Forward SIP and RTP Ports: 5060/10000-20000
A "port" is a standardized channel on a router that allows you to receive traffic from other internet users. There are 65535 ports on a traditional router. Many ports are assigned for specific traffic protocols. For instance, HTTP traffic comes through port 80. SIP traffic comes through port 5060. RTP traffic varies between phone systems, but a typical range might be 10000-20000.
If your router or computer is using NAT (Network Address Translation) or a firewall, these features might close SIP and RTP ports so that packets never reach your phone. When the proper ports are not forwarded or opened, your calls could drop altogether or fail to initiate.
Here's how to forward SIP and RTP ports to your VoIP phone:
- Find the IP address of your router. It will typically be 192.168.1.1 or 192.168.0.1. You can verify by typing "ipconfig" (Windows) or "ifconfig" (Mac) into a terminal prompt and finding the default gateway.
- Enter IP address in a web browser and enter admin credentials. Enter the IP address of your router into a web browser window. You will be prompted for an admin username and password.
- Locate the Port Forwarding section. This section is usually found under the "Advanced" or "NAT" settings. It's sometimes labeled "Forwarding" or "Applications and Games".
- Create a new forwarding entry for SIP. You may need to click "Add Custom Service" or "Create Rule". Enter the IP addresses of the device you wish to forward ports for (in this case, your VoIP phones). Enter "5060" for both the "Starting" and "Ending" ports to forward SIP traffic. Check "UDP" on each entry.

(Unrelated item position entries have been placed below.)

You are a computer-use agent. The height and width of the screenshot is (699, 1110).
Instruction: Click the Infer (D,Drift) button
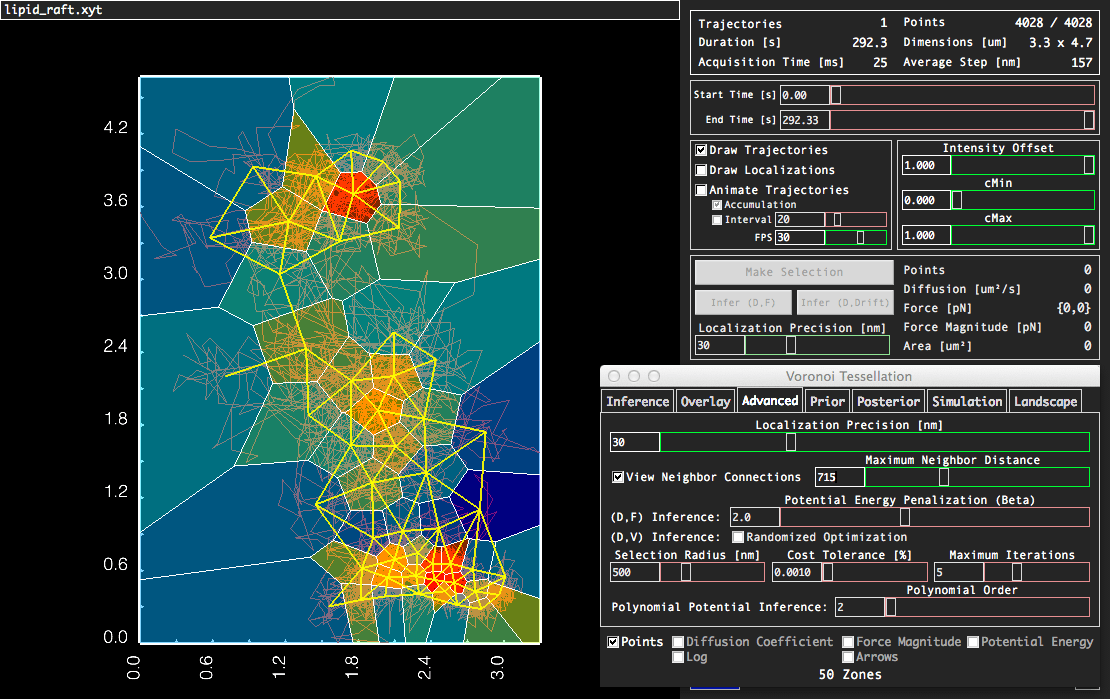point(844,302)
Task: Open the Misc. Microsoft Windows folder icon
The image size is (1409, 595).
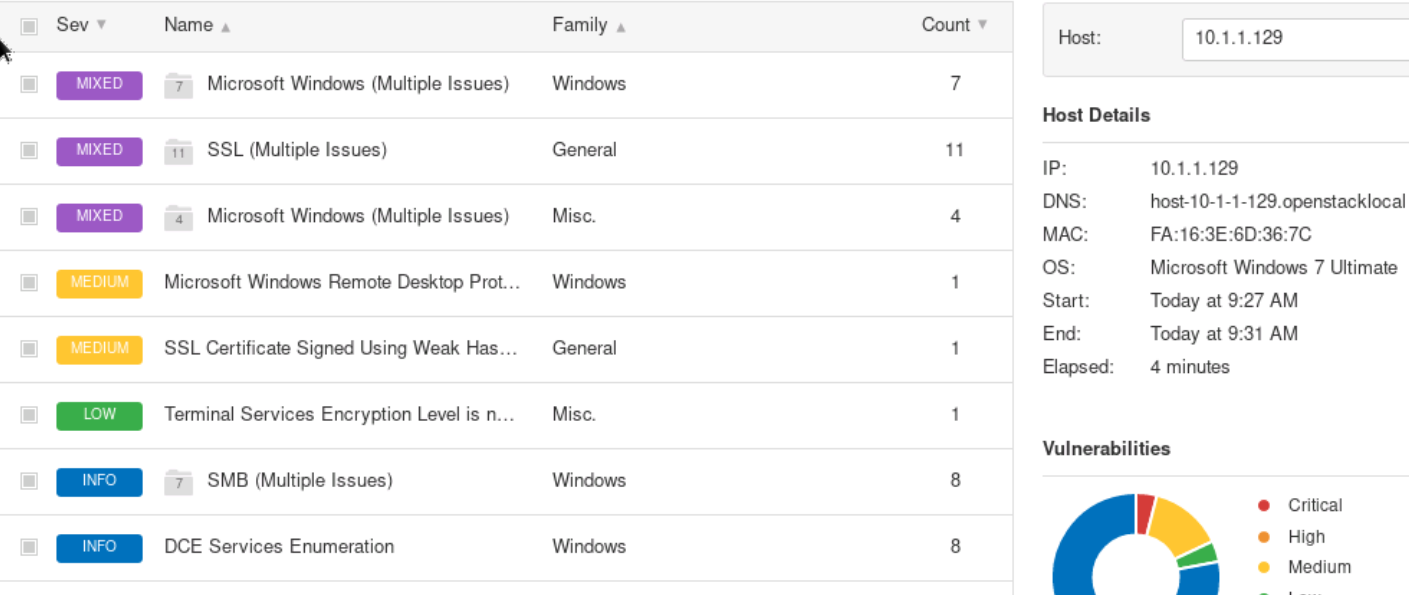Action: pyautogui.click(x=178, y=217)
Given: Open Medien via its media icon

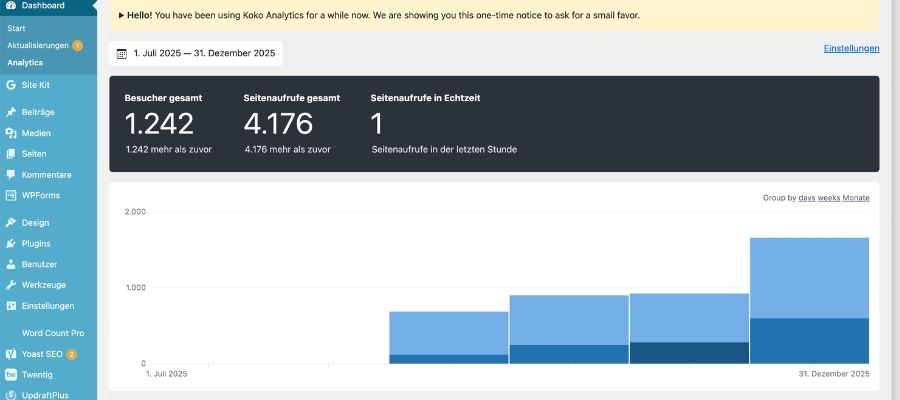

- Create a new forwarding entry for RTP. Make another port forwarding entry, starting at 10000 and ending at 10100. This will allow you to make 50 simultaneous calls for RTP (each call uses 2 RTP ports). Check "UDP" on each entry.
- Save each entry.
The port forwarding process is relatively similar for most routers. For more detailed instructions or information on firewall settings, consult your router's documentation.
Turn Off SIP ALG
An Application Layer Gateway (ALG) is designed to push specified kinds of traffic across your router's NAT and firewall. A SIP ALG is specifically designed to pass SIP traffic through your router's NAT/firewall to reach your phones. The problem with a SIP ALG is that most SIP packets are already optimized to pass through NATs/firewalls without additional help.
Ironically, a SIP ALG can end up interfering with traffic headed for your phone. A SIP ALG can re-write SIP packet headings, which can mangle the delivery process. This can make the device you're calling believe that your phone is not behind a NAT, when in fact it is. If an ALG disrupts a call, it can lead to incoming call failure, and phones that unregister themselves.
The SIP ALG is not fatal in and of itself. There are times when SIP ALGs won't cause problems. However, in many cases, they are the cause of dropped calls. SIP ALGs are usually enabled by default. The process of disabling a SIP ALG varies by manufacturer. Consider your router's documentation for more information. VoIP-Info has a fairly comprehensive guide on disabling SIP ALGs.
Keep Your Router Open for VoIP
Instant call fails, dead air, choppy sound, and other call quality issues might mean that your router is blocking or interfering with VoIP traffic. Many routers come with closed ports or SIP ALGs that can interfere with call quality. If you purchased a new router, installed new firmware, or are simply having trouble making calls, you might want to check to see if these router issues could be causing the problem.
If you find that your ports or ALG are not to blame for poor call connectivity, you can conduct further tests to pinpoint the problem. Try troubleshooting by running a ping test, traceroute, or VoIP test to see if something else is causing the issue.